From the first line of the data below through the line holding "565x282 pixels.", write out each line exactly as it stands.
** Opening PROVIDED INFORMATION block **
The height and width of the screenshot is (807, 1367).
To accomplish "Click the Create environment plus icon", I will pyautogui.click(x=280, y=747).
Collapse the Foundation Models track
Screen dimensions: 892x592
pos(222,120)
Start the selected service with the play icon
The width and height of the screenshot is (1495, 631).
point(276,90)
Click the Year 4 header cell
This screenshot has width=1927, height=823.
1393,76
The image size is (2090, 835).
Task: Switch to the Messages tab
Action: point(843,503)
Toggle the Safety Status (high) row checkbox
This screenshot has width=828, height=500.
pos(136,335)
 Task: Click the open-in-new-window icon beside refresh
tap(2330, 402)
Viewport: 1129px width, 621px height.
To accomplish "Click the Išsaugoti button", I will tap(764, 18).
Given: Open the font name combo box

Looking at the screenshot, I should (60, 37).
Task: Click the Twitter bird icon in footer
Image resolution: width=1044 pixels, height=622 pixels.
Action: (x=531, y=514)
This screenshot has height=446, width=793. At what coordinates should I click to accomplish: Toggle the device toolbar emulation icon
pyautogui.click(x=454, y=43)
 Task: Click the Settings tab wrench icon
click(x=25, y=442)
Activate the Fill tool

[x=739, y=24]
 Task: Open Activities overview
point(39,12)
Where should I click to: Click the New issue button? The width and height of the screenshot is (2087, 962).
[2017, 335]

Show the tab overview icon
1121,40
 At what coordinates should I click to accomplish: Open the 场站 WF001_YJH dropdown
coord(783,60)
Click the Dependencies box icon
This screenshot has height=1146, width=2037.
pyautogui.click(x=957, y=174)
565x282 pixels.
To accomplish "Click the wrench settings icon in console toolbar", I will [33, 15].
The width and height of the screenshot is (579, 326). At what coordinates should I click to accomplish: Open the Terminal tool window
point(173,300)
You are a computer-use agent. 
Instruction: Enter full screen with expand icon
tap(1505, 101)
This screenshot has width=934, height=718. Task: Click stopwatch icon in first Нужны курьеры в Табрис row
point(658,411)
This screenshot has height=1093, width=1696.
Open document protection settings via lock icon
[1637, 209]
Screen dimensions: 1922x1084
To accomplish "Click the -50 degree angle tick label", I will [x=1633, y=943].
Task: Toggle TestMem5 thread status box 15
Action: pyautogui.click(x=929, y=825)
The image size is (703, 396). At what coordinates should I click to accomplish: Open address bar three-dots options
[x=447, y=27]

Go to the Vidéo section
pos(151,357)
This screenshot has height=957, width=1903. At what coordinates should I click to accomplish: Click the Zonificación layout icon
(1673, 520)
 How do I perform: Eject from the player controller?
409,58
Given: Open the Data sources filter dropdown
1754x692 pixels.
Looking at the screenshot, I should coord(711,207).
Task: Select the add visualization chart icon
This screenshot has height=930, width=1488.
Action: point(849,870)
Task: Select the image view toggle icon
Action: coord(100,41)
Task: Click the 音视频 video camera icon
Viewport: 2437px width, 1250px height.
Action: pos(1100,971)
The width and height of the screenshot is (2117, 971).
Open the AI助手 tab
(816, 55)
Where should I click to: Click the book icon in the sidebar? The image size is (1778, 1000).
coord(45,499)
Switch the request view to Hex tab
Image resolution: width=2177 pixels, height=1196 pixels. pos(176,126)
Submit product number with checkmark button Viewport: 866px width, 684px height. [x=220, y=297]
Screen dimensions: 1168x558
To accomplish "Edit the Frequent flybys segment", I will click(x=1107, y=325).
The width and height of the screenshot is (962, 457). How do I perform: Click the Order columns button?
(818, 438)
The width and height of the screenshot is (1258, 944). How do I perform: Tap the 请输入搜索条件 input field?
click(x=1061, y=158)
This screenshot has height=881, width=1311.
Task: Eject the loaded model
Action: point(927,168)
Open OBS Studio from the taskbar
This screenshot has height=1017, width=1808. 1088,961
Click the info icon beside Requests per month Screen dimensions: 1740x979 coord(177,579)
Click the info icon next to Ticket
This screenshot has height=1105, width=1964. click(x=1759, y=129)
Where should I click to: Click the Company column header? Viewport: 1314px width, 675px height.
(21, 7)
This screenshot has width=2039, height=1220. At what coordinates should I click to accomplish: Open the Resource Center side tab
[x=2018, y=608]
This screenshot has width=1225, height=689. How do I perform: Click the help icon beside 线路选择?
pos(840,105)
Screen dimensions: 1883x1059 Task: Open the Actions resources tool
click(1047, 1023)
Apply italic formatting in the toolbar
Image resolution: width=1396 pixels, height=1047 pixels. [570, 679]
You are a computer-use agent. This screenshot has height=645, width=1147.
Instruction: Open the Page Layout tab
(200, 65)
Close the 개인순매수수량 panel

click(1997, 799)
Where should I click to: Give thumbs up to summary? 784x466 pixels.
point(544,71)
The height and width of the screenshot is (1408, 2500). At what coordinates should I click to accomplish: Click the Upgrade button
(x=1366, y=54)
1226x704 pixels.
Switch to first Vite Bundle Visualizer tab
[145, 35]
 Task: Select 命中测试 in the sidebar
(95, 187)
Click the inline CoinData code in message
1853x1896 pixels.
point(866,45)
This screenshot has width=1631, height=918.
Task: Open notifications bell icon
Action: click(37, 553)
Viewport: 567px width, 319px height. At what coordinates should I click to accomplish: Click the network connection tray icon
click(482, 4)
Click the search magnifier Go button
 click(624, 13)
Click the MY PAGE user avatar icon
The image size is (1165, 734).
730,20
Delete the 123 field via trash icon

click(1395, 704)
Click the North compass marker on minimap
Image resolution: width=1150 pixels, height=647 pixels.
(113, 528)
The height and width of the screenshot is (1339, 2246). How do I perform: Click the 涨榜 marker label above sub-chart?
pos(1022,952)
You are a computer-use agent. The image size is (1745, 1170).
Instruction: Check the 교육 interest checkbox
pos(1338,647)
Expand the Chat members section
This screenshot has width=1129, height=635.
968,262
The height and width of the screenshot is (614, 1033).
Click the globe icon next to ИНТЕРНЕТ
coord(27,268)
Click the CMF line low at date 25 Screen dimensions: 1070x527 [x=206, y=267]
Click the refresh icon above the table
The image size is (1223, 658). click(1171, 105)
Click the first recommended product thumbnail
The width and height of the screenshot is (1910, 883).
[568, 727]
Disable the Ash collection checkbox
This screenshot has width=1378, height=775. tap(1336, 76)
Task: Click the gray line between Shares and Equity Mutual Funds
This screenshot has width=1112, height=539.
** Closing PROVIDED INFORMATION block **
## RESPONSE BOX
The height and width of the screenshot is (807, 1367).
To accomplish "Click the Create environment plus icon", I will pyautogui.click(x=280, y=747).
Collapse the Foundation Models track
Screen dimensions: 892x592
pos(222,120)
Start the selected service with the play icon
The width and height of the screenshot is (1495, 631).
point(276,90)
Click the Year 4 header cell
This screenshot has width=1927, height=823.
1393,76
The image size is (2090, 835).
Task: Switch to the Messages tab
Action: point(843,503)
Toggle the Safety Status (high) row checkbox
This screenshot has width=828, height=500.
pos(136,335)
 Task: Click the open-in-new-window icon beside refresh
tap(2330, 402)
Viewport: 1129px width, 621px height.
To accomplish "Click the Išsaugoti button", I will tap(764, 18).
Given: Open the font name combo box

Looking at the screenshot, I should (60, 37).
Task: Click the Twitter bird icon in footer
Image resolution: width=1044 pixels, height=622 pixels.
Action: (x=531, y=514)
This screenshot has height=446, width=793. At what coordinates should I click to accomplish: Toggle the device toolbar emulation icon
pyautogui.click(x=454, y=43)
 Task: Click the Settings tab wrench icon
click(x=25, y=442)
Activate the Fill tool

[x=739, y=24]
 Task: Open Activities overview
point(39,12)
Where should I click to: Click the New issue button? The width and height of the screenshot is (2087, 962).
[2017, 335]

Show the tab overview icon
1121,40
 At what coordinates should I click to accomplish: Open the 场站 WF001_YJH dropdown
coord(783,60)
Click the Dependencies box icon
This screenshot has height=1146, width=2037.
pyautogui.click(x=957, y=174)
565x282 pixels.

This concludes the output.